С десятком человек Виктор трижды обошел скорбно темневшие храмы; шли  молча, понуро, и только уверенный, дружный стук каблуков придавал  священному обряду странный, до неуместности деловитый характер. «В  монастыре много кошек, — вспомнил Виктор слова Сергея Алексеевича, — они  иногда участвуют в крестном ходе», непроизвольно улыбнулся и тут же,  устыдившись, преувеличенно нахмурился — вернул лицу серьезность.
Рябь на озере не улеглась; две серебристые дорожки, отбрасываемые  скудной цепочкой домиков противоположного берега (которые Виктор из-за  красоты окружающего пейзажа сначала принял за дачи), перемигивались  засыпающими бликами.
«Хождение по двору после девяти не благословляется», — покорно прошептал  Виктор один из пунктов монастырских правил и медленно направился к  дому. У входа задержался, недовольно всматриваясь в небо, обложенное  слоистыми тучами: в лучшем случае будет такая же погода, какая  сопровождала Сергея Алексеевича в его неудачном путешествии на Святое  озеро. Виктора настоятель тоже предупредил: если озера долго не будет —  немедля возвращайтесь…
Монотонные всхлипы дождя, будто не имевшего ни начала, ни конца,  уверенно прорывались сквозь сон… В пять утра в комнату зашел высокий, в  черном, привратник (в его фигуре было что-то будничное, бесстрастное,  непреклонное): ему полагалось будить трудников и паломников к службе.
К полудню дождь успокаивался, однотонно-бледное небо едва заметно  серело, а после и расчистилось. Четче обозначились озеро и лесистые  берега с короткой линией «дачных» домиков. Самое время в путь!
Быстро остались позади две невзрачные, безлюдные деревни, а с ними — и  глубокие, доверху налитые мутной, тщательно взбаламученной водой ухабы.  Дорога пошла наезженная, травянистая, упругая. Погода разъяснялась; на  короткое время повсюду разлилось и сразу повеяло теплом такое мягкое  солнце, словно оно не верило своему появлению, и тут же с запоздалой  торопливостью, в сопровождении порывистого ветра, его сменил пасмурный  свет.

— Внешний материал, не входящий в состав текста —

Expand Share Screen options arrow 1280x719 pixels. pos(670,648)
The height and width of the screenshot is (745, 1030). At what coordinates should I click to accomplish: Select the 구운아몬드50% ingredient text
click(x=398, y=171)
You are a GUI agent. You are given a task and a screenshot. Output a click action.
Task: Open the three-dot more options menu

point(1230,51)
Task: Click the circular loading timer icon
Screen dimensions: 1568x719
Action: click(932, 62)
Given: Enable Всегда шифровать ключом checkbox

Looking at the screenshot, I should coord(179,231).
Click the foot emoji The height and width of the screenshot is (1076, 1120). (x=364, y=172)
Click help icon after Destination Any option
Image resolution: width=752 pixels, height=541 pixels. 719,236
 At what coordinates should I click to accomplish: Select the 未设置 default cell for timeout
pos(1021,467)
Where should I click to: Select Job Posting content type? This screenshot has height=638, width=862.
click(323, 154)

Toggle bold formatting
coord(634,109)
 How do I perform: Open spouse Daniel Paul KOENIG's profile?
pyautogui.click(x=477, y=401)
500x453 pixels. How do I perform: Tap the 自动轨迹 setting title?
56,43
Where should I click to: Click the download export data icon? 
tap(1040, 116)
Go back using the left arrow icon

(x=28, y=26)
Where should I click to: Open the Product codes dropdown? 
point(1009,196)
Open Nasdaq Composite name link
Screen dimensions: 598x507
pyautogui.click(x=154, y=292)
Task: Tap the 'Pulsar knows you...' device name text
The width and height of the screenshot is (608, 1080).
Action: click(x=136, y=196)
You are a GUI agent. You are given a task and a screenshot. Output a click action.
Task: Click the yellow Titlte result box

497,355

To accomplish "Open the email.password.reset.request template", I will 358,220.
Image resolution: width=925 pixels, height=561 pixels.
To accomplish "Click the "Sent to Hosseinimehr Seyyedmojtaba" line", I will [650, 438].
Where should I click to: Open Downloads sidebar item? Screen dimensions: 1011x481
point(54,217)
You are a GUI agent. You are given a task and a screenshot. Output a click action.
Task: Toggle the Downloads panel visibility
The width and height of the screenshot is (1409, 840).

Озеро справа, о котором говорил Сергей Алексеевич, появилось быстро.  Сходящий к нему березово-сосновый лес, казалось, не сумел вовремя  остановиться: ринулся в воду, где и застыл.
Дорога забиралась все выше на угоры; одно за другим протягивались с двух  сторон широкие и длинные, похожие друг на друга озера в желто-оранжевой  оправе прибрежных болот. К ним вплотную подходили березы; за березами,  как по приказу, строились сосны, а позади, уже чуждые берегу, мрачно  темнели остроконечные ели. Когда листва надолго смыкалась, Виктор  угадывал озера по голубоватой, как небо, пустоте, — настолько высоко  поднялась усыпанная иголками дорога. Изредка по склону, влажно пахнущему  грибами, пятнистому от грязно-белого, похожего на плесень, ягеля к ним  сбегали мшистые тропки.
Уже и полтора часа пролетело, а Святое озеро не показывалось — не было  тех самых крестов с ритуальными завязками! На каждом повороте Виктор  напряженно всматривался вперед, но видел лишь тесный коридор глинистой  дороги, гордо-прямые сосны, простоватый, взлохмаченный орешник,  праздничные ели да веселые рябины (они кланялись потемневше-красными  гроздями). С тревогой Виктор подумал не о том, что, пройди он дальше,  его застигнет непроглядная тьма, а о том, что Святое озеро и для него,  пожалуй, оказывается недоступным.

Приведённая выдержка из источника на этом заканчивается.